- WHAT YOU SHOULD DO -
Write down exactly the line where "Not accept (988, 622)" occurs and every line that follows it through the end of the material below; include nothing else.
[Opening INFORMATION SHOWN section]
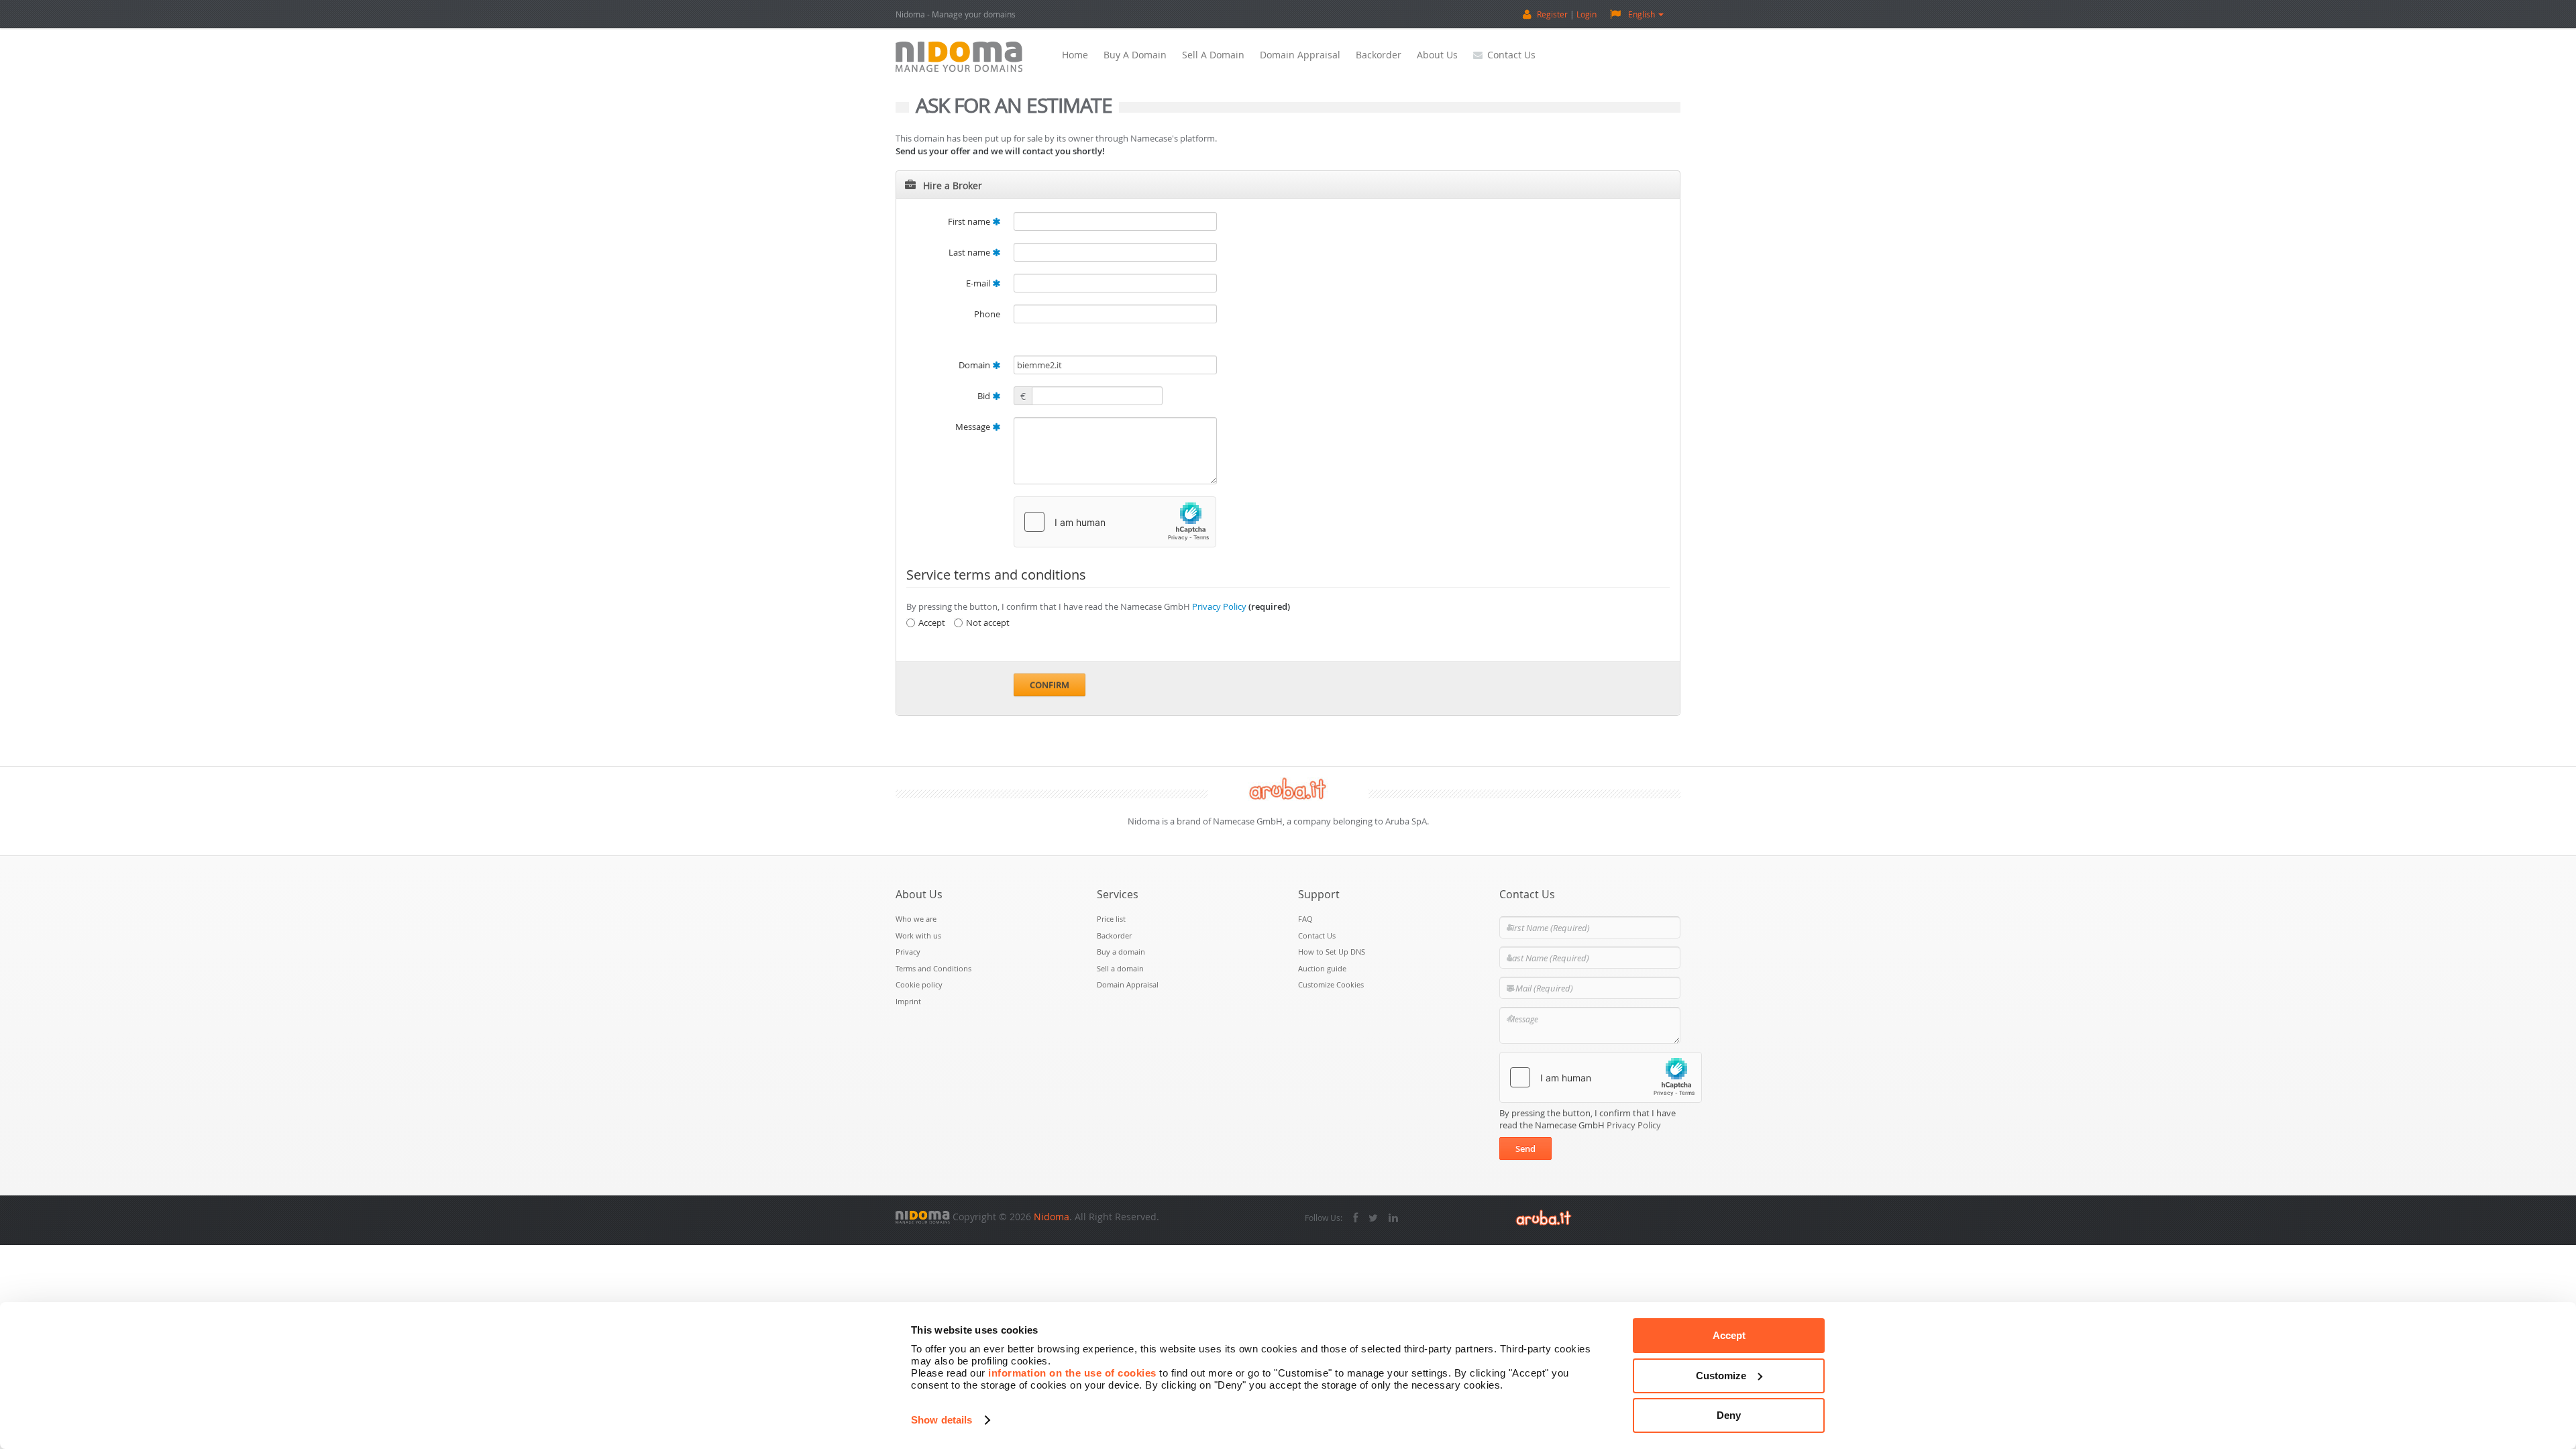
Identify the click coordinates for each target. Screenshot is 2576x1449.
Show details (941, 1420)
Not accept (988, 622)
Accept (1729, 1335)
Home (1075, 54)
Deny (1729, 1415)
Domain (975, 365)
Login (1586, 14)
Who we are (916, 919)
[Closing INFORMATION SHOWN section]
- RESULT OF THE TASK -
Not accept (988, 622)
Accept (1729, 1335)
Home (1075, 54)
Deny (1729, 1415)
Domain (975, 365)
Login (1586, 14)
Who we are (916, 919)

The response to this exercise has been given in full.